Carter C. Price and Kathryn A. Edwards of the RAND Corporation have published a paper entitled “Trends in Income from 1975 to 2018” which tries to quantify how much income the bottom 90% of the US population lost due to departures from the income distributions that existed in the US from 1945 through 1974. It was a counterfactual exercise so its conclusions can only be assessed as speculative. Nonetheless, its conclusions are disturbing:

“This work seeks to quantify the scale of income gap created by rising inequality compared to a counterfactual in which growth was shared more broadly…. We document the cumulative effect of four decades of income growth below the growth of per capita gross national income and estimate that aggregate income for the population below the 90th percentile over this time period would have been $2.5 trillion (67 percent) higher in 2018 had income growth since 1975 remained as equitable as it was in the first two post-War decades. From 1975 to 2018, the difference between the aggregate taxable income for those below the 90th percentile and the equitable growth counterfactual totals $47 trillion.”

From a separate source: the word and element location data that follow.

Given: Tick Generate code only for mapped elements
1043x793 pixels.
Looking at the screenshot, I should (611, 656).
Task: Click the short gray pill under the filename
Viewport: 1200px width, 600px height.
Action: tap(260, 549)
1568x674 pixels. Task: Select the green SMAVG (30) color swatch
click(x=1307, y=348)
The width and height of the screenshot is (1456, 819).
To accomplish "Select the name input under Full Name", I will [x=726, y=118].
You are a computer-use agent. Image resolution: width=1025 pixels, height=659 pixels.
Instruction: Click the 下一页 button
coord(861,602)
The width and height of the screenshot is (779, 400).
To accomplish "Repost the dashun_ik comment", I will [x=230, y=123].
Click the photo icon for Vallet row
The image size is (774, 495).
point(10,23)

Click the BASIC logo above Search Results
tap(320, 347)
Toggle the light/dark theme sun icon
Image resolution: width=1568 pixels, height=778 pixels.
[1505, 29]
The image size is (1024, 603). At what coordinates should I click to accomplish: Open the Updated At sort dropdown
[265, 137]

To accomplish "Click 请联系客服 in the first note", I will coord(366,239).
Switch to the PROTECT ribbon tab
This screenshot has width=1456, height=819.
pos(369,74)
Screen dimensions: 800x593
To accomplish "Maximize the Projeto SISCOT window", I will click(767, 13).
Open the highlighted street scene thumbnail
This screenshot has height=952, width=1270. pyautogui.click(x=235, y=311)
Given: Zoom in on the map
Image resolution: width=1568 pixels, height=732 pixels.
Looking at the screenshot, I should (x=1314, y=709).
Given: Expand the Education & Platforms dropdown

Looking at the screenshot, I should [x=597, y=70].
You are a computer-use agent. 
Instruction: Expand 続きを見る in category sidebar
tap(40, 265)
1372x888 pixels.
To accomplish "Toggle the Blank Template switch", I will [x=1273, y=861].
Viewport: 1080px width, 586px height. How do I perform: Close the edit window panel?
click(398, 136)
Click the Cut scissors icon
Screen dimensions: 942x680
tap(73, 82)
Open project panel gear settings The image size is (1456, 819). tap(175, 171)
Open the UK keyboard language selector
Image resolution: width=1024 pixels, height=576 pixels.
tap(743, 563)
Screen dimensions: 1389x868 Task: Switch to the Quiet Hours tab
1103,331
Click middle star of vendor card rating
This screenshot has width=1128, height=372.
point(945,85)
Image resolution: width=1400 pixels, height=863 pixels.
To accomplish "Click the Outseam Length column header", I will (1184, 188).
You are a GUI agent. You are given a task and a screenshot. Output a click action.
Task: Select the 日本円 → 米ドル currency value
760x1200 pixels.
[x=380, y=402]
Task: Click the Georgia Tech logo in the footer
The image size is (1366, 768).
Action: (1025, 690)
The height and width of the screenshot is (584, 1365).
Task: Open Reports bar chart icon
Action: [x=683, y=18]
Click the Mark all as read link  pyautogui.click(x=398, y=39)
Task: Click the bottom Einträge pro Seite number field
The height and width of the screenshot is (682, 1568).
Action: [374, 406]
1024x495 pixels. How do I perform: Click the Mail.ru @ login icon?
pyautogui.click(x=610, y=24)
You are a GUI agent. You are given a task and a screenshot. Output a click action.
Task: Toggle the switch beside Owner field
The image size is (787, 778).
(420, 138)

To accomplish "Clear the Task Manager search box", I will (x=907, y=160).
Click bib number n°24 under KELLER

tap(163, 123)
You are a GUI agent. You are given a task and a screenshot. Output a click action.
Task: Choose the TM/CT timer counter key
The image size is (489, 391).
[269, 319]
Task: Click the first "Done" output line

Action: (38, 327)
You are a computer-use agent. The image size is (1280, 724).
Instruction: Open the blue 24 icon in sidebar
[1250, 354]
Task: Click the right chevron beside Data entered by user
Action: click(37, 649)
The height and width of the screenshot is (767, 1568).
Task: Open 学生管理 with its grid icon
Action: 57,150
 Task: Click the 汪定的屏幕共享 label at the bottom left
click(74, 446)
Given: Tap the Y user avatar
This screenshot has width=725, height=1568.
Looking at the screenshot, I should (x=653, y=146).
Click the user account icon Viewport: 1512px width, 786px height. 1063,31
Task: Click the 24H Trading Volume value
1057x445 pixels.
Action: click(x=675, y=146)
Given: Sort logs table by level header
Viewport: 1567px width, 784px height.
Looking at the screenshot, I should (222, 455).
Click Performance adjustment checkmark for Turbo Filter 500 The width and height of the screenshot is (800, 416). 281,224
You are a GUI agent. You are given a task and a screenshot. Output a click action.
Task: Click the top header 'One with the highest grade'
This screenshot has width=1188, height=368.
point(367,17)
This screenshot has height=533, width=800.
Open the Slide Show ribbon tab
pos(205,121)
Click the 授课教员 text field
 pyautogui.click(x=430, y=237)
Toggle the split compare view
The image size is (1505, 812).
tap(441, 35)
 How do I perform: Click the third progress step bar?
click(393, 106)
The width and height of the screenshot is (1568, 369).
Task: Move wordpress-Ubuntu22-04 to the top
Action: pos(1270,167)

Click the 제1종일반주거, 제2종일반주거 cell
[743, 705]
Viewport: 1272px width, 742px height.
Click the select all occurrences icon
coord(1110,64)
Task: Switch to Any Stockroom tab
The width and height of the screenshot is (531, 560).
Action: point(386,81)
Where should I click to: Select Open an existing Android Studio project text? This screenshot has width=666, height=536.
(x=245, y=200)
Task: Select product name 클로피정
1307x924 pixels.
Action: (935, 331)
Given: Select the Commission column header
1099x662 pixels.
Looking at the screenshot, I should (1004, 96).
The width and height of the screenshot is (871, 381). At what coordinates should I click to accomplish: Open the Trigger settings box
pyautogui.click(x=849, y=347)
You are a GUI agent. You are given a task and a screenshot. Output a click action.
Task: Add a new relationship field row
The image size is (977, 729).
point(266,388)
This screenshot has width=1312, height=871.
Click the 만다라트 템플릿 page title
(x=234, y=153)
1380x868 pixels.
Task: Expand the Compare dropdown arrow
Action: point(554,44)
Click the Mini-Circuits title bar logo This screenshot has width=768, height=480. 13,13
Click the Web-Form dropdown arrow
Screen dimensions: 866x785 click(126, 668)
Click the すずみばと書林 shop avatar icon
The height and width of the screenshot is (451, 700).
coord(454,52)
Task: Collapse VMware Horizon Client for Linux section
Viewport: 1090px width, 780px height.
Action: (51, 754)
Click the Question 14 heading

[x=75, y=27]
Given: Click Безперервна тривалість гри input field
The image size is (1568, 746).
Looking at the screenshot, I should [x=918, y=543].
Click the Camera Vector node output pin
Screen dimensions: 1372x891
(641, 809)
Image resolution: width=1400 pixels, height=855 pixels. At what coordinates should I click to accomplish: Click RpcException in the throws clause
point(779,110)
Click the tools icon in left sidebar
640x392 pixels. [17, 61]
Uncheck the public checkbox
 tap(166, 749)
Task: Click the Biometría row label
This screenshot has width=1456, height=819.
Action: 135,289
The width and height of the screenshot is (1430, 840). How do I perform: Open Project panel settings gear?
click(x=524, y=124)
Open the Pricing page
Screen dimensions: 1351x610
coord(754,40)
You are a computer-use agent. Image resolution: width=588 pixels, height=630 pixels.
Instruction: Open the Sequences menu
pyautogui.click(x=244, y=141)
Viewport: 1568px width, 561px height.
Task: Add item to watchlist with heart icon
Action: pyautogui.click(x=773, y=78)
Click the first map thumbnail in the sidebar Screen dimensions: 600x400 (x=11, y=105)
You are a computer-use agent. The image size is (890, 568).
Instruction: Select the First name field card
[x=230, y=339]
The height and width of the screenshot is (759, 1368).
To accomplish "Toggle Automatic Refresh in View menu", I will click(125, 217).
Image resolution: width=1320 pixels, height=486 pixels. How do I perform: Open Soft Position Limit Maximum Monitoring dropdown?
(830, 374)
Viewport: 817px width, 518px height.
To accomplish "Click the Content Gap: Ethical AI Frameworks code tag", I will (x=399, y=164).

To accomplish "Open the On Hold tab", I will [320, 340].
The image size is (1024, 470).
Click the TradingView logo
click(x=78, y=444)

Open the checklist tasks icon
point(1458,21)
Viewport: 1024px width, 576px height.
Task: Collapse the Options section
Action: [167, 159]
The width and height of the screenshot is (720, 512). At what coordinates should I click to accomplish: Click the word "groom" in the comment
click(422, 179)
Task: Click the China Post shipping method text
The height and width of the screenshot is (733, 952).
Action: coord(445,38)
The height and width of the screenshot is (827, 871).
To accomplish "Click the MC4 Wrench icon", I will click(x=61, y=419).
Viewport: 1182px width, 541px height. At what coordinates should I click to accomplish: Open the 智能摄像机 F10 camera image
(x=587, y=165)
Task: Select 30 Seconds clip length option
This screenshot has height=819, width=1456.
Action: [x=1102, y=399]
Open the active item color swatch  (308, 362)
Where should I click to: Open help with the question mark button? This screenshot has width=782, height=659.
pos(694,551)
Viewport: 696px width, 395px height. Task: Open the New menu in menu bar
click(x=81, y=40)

The period from 1945 to 1974 was unique in US and global history. The growth the US experienced was extraordinary because of the recovery from the devastation of World War II. But the marginal tax rates on American citizens were quite high, in some cases reaching 90% for the highest income categories. Those high tax rates did not seem to inhibit economic growth and most Americans experiences a rapidly rising standard of living.

That situation changed in the late 1970s and 1980s as taxes were lowered on the higher income groups, and from that period tax rates were continually lowered. The reduction of taxes continued with the tax cuts of 2017 which lowered the taxes on the rich to very low levels. These cuts were justified as a method of stimulating economic activity which would purportedly create new jobs. The ideology behind this action is known as supply-side economics–a souped-up term for “trickle-down” economics.

What has actually happened is that the ideology has created “trickle-up” economics where the money flows from the poor to the rich, and if the calculations of the RAND paper are correct, the upflow was indeed prodigious. And the rich have consolidated their political power to assure that their privileged status is protected.